INPUT DATA:
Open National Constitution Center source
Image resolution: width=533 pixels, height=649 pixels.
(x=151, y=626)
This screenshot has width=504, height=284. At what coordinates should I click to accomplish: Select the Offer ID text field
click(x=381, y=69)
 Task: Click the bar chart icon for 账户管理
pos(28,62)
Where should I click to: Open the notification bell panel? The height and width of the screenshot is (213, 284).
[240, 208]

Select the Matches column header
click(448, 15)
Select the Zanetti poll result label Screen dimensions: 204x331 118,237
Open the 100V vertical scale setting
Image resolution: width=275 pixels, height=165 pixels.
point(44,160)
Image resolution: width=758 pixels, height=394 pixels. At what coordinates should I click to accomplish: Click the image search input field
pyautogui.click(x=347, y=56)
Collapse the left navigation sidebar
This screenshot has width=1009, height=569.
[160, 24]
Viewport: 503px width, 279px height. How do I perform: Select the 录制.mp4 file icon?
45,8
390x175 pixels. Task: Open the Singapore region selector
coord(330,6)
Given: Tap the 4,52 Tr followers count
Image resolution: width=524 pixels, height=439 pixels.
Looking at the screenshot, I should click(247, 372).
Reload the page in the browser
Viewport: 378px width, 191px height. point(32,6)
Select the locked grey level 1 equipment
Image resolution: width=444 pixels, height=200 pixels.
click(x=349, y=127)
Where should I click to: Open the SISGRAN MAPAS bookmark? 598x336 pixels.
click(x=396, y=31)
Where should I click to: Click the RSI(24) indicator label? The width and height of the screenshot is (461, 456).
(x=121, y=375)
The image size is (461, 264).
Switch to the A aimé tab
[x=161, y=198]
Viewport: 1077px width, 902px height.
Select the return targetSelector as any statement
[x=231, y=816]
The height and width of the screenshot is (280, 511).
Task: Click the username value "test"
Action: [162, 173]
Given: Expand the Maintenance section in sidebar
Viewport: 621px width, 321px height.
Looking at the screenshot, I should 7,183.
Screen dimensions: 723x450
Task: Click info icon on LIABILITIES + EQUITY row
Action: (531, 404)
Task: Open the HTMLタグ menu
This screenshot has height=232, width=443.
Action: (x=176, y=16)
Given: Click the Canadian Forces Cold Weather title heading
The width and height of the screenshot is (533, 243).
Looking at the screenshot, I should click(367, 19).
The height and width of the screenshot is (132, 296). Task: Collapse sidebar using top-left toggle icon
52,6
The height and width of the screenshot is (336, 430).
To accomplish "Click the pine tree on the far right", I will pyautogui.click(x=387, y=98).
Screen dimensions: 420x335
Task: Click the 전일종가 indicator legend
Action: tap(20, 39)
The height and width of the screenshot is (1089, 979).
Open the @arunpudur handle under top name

THE PROBLEM: Return each line from the items above that contains the string "Given", treating uppercase and lowercase as distinct.

TASK SOLUTION:
Given: Tap the 4,52 Tr followers count
Given: Expand the Maintenance section in sidebar
Given: Click the Canadian Forces Cold Weather title heading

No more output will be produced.